2017年8月9日 星期三

Albert Camus, "The Myth of Sisyphus", "Resistance, Rebellion and Death: Essays"; 陳健邦:寫詩如作案─讀邵燕祥打油詩

"Pour toujours, je serai étranger à moi-même".
---- Albert Camus, Le Mythe de Sisyphe (1942)
"For ever, I will be a stranger to myself."

“It is better for the intellectual not to talk all the time. To begin with, it would exhaust him, and, above all, it would keep him from thinking. He must create if he can, first and foremost, especially if his creation does not side-step the problems of his time.”
― Albert Camus, Resistance, Rebellion and Death: Essays

Orlando Patterson, John Cowles Professor of Sociology
“Albert Camus’ ‘The Myth of Sisyphus’: I first came across that book in the year between high school and college. I pulled it from the library shelf thinking it was going to be a book on mythology and discovered, of course, that it is a philosophical treatise, which I immediately felt a strong affinity to. Of course I didn’t understand most of it when I first read it. I took it with me to college and basically read it over and over again right through college until I felt I understood it, through the process of absorption. It greatly influenced me.
“My very first book was a novel, called ‘The Children of Sisyphus,’ and it was about the poverty and utter despair of the people who live in the shantytowns of Kingston. I had decided that what I was learning, what I was experiencing, was best expressed in terms of a novel. All through that time, what strikes you most living in or visiting this extreme poverty is the whole question of what makes life meaningful for these people, which in a way is the central question that motivated Camus. The shades of not just despair but the kinds of existential angst that he is going through. What makes life meaningful? How can one survive? People living on the dung heap, who live off the trash and the refuse of the rest of the city, where do they find meaning?
“That theme of meaning and meaningless resonated with me, and it carried through to higher levels as I moved from Jamaica to Britain and also to other works by Camus. In many ways, his ideas remained with me not in the sense that I return to him any more, but in the sense that he formed the initial foundation of my thinking. I think I moved on, but he was the right philosopher and the right novelist for me at the time.”
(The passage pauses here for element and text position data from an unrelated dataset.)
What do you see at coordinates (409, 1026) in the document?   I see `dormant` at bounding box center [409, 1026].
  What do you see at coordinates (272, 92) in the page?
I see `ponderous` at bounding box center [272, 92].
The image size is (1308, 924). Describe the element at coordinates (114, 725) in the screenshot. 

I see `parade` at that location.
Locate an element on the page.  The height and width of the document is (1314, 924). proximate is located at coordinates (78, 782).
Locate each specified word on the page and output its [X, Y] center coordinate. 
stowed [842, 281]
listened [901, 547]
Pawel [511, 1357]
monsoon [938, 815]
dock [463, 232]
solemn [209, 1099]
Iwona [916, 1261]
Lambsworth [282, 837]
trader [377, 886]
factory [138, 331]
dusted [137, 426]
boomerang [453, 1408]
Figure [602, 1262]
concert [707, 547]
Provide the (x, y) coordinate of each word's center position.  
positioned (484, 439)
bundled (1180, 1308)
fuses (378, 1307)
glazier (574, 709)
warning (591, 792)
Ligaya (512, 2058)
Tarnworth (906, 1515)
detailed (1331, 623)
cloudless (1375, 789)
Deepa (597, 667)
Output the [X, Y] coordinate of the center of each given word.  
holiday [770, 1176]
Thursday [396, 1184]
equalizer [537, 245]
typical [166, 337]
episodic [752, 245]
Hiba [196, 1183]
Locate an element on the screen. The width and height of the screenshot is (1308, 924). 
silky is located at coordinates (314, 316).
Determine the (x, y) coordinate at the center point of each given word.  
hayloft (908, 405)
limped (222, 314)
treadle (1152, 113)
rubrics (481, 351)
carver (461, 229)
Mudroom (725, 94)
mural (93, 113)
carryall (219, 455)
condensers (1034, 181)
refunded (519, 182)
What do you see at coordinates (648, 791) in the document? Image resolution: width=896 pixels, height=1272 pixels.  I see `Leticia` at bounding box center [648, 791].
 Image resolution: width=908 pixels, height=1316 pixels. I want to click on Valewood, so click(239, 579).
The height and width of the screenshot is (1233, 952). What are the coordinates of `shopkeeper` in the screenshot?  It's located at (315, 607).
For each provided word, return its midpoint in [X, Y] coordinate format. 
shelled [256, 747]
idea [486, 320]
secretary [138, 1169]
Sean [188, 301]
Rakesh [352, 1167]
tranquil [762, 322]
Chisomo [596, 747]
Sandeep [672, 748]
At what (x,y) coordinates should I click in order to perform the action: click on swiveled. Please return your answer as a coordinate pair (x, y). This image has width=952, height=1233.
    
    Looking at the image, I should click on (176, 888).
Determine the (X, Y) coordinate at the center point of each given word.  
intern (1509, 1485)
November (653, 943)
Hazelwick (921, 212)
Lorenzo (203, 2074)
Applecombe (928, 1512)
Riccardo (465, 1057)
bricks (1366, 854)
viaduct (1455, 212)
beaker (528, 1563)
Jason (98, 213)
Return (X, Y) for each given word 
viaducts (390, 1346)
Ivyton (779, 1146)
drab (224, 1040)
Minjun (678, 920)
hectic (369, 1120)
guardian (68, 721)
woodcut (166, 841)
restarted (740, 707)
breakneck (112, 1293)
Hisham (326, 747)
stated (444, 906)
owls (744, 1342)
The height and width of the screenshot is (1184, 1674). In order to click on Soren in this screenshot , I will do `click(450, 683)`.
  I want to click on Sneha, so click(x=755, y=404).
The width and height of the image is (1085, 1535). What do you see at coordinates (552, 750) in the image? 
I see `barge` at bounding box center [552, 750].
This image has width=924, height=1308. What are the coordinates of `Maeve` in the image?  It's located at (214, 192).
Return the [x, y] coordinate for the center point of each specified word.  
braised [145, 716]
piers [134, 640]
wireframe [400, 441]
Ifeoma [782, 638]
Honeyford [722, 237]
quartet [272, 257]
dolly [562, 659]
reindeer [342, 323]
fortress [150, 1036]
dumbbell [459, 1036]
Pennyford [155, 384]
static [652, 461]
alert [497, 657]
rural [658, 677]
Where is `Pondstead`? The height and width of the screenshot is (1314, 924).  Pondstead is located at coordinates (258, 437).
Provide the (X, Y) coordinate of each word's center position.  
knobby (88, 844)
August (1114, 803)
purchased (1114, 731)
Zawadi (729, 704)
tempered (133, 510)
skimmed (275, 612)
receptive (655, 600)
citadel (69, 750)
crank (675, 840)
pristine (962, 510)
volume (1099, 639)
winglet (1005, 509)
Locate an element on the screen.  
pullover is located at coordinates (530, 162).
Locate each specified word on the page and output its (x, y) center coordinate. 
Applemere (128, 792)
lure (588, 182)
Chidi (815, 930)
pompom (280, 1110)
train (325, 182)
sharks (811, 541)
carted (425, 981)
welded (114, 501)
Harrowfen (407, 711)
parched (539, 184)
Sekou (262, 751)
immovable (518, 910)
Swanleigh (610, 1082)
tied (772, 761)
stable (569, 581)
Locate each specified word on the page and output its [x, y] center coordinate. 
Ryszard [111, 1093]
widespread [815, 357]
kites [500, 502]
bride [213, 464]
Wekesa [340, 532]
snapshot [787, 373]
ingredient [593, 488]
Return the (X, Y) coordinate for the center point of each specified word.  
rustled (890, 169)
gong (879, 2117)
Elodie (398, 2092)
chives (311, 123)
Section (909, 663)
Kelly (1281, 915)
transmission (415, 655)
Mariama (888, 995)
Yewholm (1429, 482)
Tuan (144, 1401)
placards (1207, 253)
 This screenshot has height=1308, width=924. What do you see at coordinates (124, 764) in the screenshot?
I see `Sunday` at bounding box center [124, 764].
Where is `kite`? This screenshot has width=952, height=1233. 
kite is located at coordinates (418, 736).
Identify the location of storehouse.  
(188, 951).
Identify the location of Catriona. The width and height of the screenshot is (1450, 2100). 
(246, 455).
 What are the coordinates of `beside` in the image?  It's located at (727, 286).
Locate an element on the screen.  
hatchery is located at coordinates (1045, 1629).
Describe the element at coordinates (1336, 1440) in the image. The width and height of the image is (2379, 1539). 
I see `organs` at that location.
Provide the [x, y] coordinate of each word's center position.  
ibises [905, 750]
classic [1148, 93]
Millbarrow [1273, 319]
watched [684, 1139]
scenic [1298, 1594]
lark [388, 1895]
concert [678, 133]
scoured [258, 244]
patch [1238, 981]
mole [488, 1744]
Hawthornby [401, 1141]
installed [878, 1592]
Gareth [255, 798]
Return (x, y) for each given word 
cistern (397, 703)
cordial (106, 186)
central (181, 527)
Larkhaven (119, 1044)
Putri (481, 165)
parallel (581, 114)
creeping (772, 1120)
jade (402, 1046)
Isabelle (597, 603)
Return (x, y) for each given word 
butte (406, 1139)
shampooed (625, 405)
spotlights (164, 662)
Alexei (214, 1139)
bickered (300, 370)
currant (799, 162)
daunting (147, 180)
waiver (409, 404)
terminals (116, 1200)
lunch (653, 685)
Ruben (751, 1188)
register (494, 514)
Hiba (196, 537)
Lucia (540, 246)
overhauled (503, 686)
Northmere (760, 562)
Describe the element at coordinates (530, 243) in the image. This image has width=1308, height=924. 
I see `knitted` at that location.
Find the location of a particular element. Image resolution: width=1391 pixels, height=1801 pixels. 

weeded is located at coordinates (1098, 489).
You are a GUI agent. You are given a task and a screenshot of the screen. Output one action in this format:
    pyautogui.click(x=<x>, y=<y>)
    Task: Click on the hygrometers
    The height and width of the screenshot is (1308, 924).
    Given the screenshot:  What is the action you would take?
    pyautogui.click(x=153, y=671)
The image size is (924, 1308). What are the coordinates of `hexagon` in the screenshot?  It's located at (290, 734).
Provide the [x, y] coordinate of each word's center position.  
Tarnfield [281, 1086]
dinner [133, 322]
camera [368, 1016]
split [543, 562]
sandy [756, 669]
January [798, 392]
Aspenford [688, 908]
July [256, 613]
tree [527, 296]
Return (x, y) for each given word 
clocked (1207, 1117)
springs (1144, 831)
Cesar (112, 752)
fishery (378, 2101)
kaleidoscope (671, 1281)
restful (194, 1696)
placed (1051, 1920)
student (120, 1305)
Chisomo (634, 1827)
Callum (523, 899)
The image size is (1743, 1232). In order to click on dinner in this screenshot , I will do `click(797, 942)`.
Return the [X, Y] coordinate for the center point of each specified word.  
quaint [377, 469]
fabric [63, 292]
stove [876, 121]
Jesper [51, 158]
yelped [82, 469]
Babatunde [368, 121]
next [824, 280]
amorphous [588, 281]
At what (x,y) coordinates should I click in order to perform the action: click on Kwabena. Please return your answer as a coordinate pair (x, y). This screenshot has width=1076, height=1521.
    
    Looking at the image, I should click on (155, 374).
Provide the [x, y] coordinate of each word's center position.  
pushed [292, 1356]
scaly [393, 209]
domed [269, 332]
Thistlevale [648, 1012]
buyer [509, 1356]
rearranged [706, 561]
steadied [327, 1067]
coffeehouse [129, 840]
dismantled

"Travailler et créer 'pour rien', sculpter dans l'argile, savoir que sa création n'a pas d'avenir, voir son oeuvre détruite en un jour en étant conscient que, profondément, cela n'a pas plus d'importance que de bâtir pour des siècles, c'est la sagesse difficile que la pensée absurde autorise. Mener de front ces deux tâches, nier d'un côté et exalter de l'autre, c'est la voie qui s'ouvre au créateur absurde. Il doit donner au vide ses couleurs".
Albert Camus, "Le Mythe de Sisyphe", 1942

"Working and creating for nothing ', sculpt in clay, that his creation has no future, see his work destroyed in a day being aware that deeply, it has no more importance that to build for centuries, it is the difficult wisdom that absurd thought permits. Conduct front both tasks, deny one side and exalt the other, this is the path that opens to the absurd creator . It must give the void its colors ".